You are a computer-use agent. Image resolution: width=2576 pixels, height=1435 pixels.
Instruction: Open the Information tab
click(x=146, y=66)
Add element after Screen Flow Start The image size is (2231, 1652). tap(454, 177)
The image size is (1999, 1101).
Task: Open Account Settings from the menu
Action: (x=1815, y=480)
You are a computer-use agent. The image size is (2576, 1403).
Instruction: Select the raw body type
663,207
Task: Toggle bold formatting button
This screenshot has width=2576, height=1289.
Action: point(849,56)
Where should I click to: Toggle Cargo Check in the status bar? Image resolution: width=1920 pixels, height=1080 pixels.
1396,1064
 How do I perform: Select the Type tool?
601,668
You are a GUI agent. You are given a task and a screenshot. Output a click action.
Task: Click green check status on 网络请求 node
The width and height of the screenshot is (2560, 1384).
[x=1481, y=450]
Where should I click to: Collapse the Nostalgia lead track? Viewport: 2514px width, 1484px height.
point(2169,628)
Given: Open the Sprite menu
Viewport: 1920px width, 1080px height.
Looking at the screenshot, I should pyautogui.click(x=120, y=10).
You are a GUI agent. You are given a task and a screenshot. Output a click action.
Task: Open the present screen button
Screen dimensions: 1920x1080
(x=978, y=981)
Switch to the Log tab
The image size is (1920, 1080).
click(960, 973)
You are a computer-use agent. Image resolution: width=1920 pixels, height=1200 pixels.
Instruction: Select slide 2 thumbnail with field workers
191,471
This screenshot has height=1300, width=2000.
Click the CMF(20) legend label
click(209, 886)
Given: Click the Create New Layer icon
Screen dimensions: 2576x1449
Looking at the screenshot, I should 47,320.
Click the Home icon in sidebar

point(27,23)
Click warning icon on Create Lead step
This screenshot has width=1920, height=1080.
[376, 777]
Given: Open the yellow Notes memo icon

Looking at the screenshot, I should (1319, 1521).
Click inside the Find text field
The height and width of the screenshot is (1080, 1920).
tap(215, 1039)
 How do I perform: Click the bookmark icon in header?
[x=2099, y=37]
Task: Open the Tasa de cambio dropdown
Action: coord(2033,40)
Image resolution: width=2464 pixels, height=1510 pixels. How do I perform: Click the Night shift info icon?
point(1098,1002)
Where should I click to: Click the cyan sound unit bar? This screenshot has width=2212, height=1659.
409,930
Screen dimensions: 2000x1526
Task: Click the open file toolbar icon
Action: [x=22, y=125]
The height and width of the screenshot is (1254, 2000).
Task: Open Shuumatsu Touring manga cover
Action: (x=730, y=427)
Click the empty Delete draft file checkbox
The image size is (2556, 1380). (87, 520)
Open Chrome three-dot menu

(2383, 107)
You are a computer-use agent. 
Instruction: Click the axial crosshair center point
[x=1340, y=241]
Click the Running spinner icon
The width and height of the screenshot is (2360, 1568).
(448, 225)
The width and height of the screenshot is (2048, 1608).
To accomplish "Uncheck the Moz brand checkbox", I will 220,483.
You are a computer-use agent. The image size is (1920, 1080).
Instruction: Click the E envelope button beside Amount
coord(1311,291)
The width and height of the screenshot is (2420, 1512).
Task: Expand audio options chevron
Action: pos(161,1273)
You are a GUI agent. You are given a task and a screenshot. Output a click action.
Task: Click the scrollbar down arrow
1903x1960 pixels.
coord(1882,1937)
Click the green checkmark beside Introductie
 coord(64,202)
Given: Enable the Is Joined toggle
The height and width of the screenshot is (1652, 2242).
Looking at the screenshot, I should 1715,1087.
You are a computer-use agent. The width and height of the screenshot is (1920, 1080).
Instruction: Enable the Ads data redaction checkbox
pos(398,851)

• **Exercise objective**:
For the material above, reproduce exactly the lines from the line with "Click the Running spinner icon" to the line with "You are a computer-use agent. The image size is (1920, 1080).", inclusive, and exclude all others.

• **Result for this exercise**:
Click the Running spinner icon
The width and height of the screenshot is (2360, 1568).
(448, 225)
The width and height of the screenshot is (2048, 1608).
To accomplish "Uncheck the Moz brand checkbox", I will 220,483.
You are a computer-use agent. The image size is (1920, 1080).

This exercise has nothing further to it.